HANDEL’S MESSIAH, BARCELONA MEMORIES (2019)

When I went to the first rehearsal for our performance of the Messiah on December 23rd last month, I remembered a piece that I had started writing after our first rehearsal in 2019. Otra vuelta a la espiral!
 


It’s the Saturday before Christmas and a warm sunny morning. I get to the Auditori with twenty minutes to spare. This is partly due to the fact that I’ve come directly from the house of a new companion – one whom it has taken months for me to woo into a relaxed state of desire and exploration – and my heart is quietly joyful. I enter the building and descend the stairs leading below ground level to the subterranean universe of performers.


The amateur choir for our Messiah concert is vocalizing and so I settle backstage to warm up as I wait for them to finish. A memory suddenly flashes across my brain. It is of a performance in this same chamber hall with my ‘garage band string quartet’ (the now cringeworthily named Virus String Quartet) 12 years before. This kind of thing has been happening to me more often of late. Is it the result of my accumulating years or simply the fact of having lived in the same city for over 14 years – a first in my adult life?

Back then, in the spring of 2007, my son was 6 years old. When we had adopted Mariano the previous year, I had played informally for small groups of people on several islands of his native Cabo Verde, mostly to stay in shape but also to pass the time while we waited for his papers to come through. That evening, however, was the first time that he would see me perform in a concert hall.
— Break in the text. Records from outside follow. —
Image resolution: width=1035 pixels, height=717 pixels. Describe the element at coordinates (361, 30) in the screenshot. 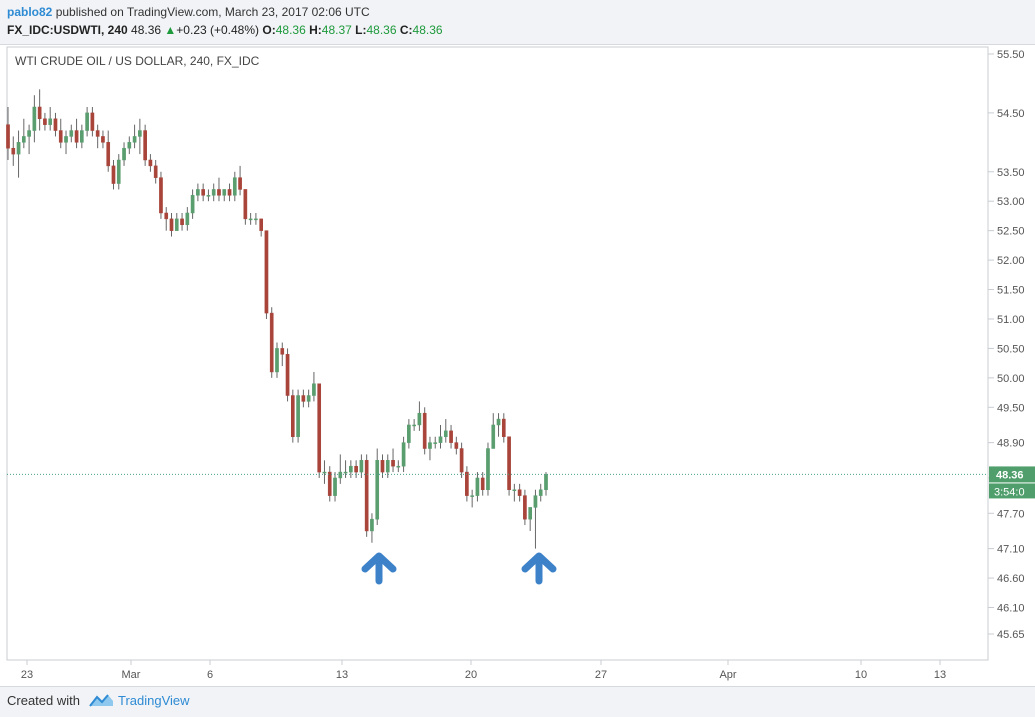

I see `low-label: L:` at that location.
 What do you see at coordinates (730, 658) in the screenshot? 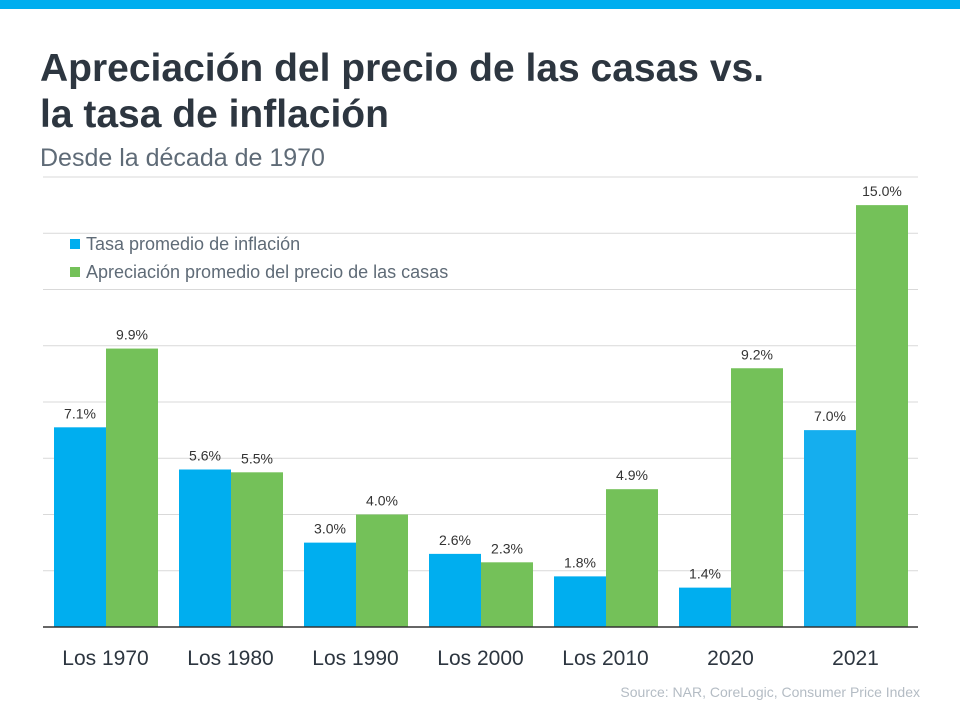
I see `x-tick-label: 2020` at bounding box center [730, 658].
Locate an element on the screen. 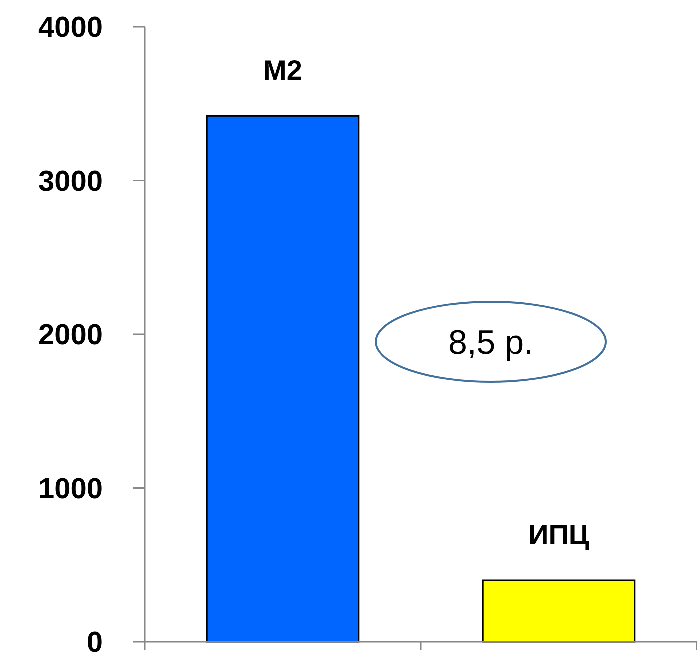 This screenshot has height=656, width=697. y-tick-label: 2000 is located at coordinates (70, 336).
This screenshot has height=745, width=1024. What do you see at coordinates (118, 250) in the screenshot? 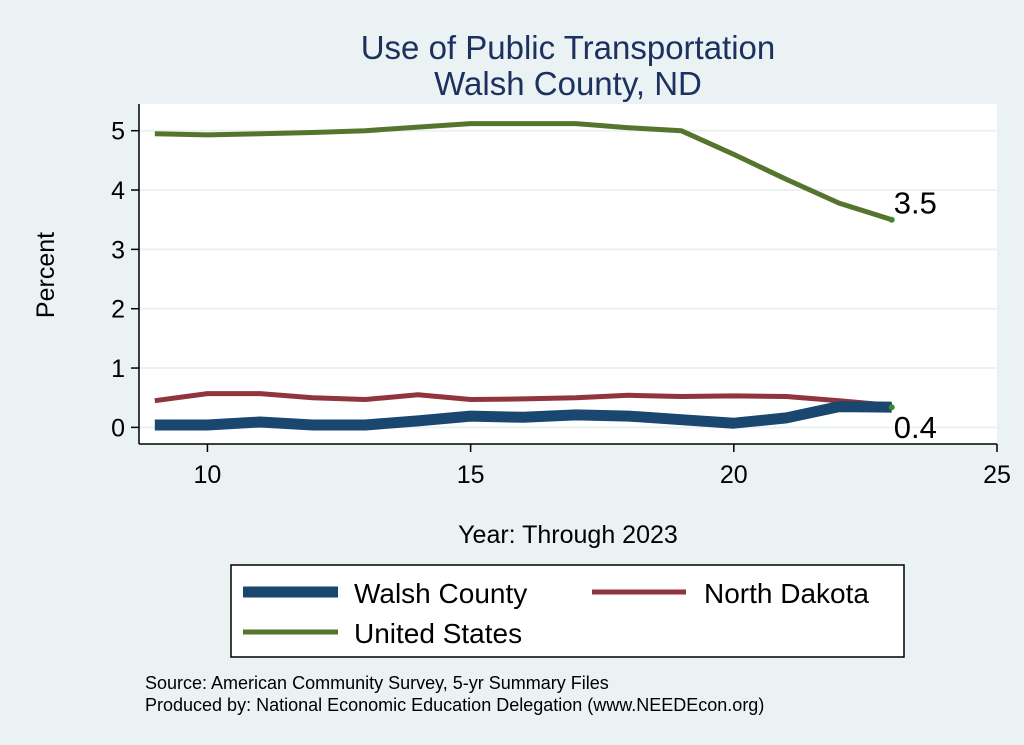
I see `y-tick-label-3: 3` at bounding box center [118, 250].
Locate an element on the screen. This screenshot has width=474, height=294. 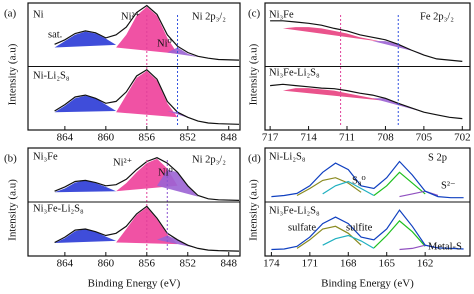
x-tick-label: 702 is located at coordinates (462, 138).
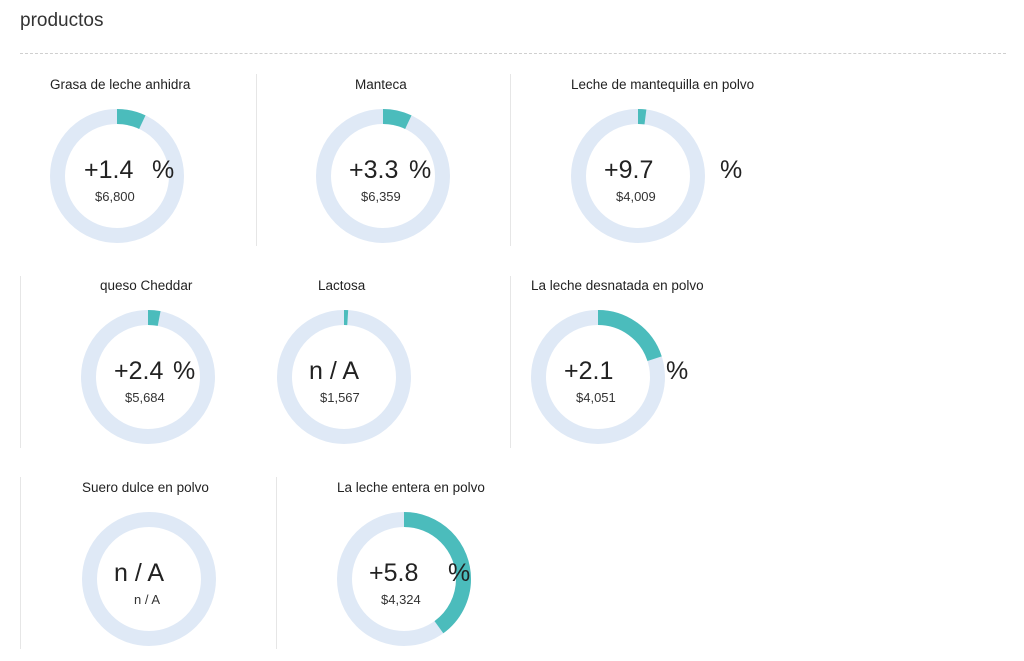 The width and height of the screenshot is (1024, 661). I want to click on price-value: n / A, so click(148, 600).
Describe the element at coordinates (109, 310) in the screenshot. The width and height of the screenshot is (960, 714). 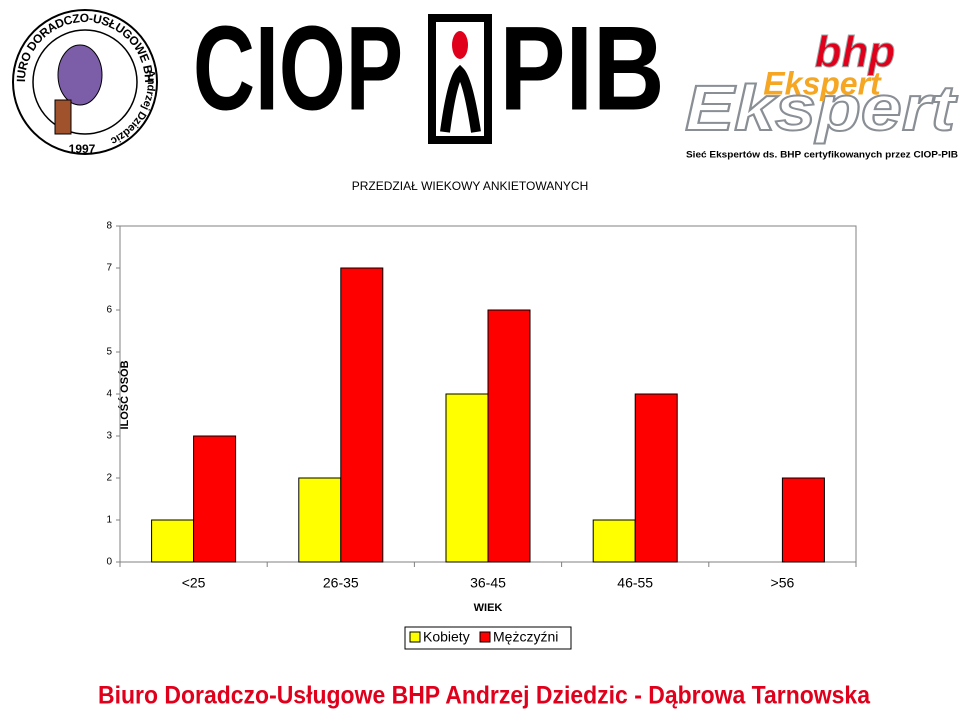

He had been up in the balcony, the one I could now see from across the stage, playing with the grown-up daughter of a friend of ours. I had been waiting backstage, wearing the raspberry sequined sandals that he had christened ‘zapatos de luces’ the night before.

Then I entered the stage with my fellow quartet members, bowing to acknowledge the audience’s applause. As we took our places and the clapping died down, a small voice became clearly audible in the darkened hall. ‘Mamma!’ it exclaimed. Since I was the only woman onstage, it was fairly obvious whose child this was. Charmed laughter burst out from various parts of the hall! I was secretly delighted even as I blushed. The road to motherhood had been long, rough and circuitous – much resembling how the role itself would turn out to be – requiring patience, dedication and sacrifice.

The rehearsal is about to begin, and I rejoin the present. My colleague playing principal hasn’t shown up yet and so, I’m invited to take his seat. Several friends smile at me from across the stage as I move up. This is our first rehearsal with the amateur choir, which has been preparing for next week’s performance since September. There is a multitude of singers filling the hall and what they occasionally lack in intonation, they more than make up for in enthusiasm!

I delight in the variety of emotions expressed in the rich counterpoint of the choruses, running the gamut from despair to poignancy to exaltation. Suddenly, out of the blue, I am jolted by the realization that I am currently sitting in the same hall where my love and I had attended a chamber music concert on my birthday 3 years earlier. The central aisle, now directly to the left of the seat where I am sitting onstage, leads straight up the stairs to the space for disabled audience members, which Mike had still been able to access in his electric wheelchair. I had held his hand, reveling in the glorious performance that my friends gave of a pair of my favorite pieces, the 2 Brahms string sextets. Little did I suspect how soon and in what context I would hear one of them again.

Both during the intermission and after the concert, I had introduced Mike to several of my friends for the first time, although we had been in a relationship for almost 3 years. Afterwards, we had strolled/rolled back to our nearby apartment for a simple quiet supper. I would have to get up early the following morning for a chamber music concert in another town 5 hours south.

After I had transferred Mike into bed, with the help of a large crane-like contraption which barely fit into his side of the room, I facilitated his undressing, as I did every night. When I lowered him into a horizontal position, for what was to be the last time, he began to have trouble breathing. I called his mother, who was visiting us, into our bedroom and got him back into an upright position, supporting him by sitting back-to-back on the bed as I spoke with the emergency operator on the phone. After ordering an ambulance, I turned back around to embrace him, in a position reminiscent of the Pietà. Minutes later, I suddenly realized that he had stopped breathing. An expletive forcefully escaped my mouth. And then I told him that I loved him, in case he could still hear me.

That night, I made sure that his 3 teenaged kids, who lived nearby, had the opportunity to see him before the paramedics carried him out of our apartment in a body bag.

I went to play that concert the next day, feeling blessed to have a purpose and be surrounded by friends on the first day of the hardest year of my life.

The first movement of Brahms was one of the pieces of music we chose for his memorial service, along with the theme of the Goldberg Variations, chosen by Mike’s brother, Chris, and a Dire Straits song, On Every Street, that Mike had been listening to obsessively during his last weeks.


How can a single place hold such disparate memories and associations?
It is incredible to me that so many parallel realities can co-exist in the same space. Time seems to spiral. Up, to provide perspective and down, to dig deeper into meaning.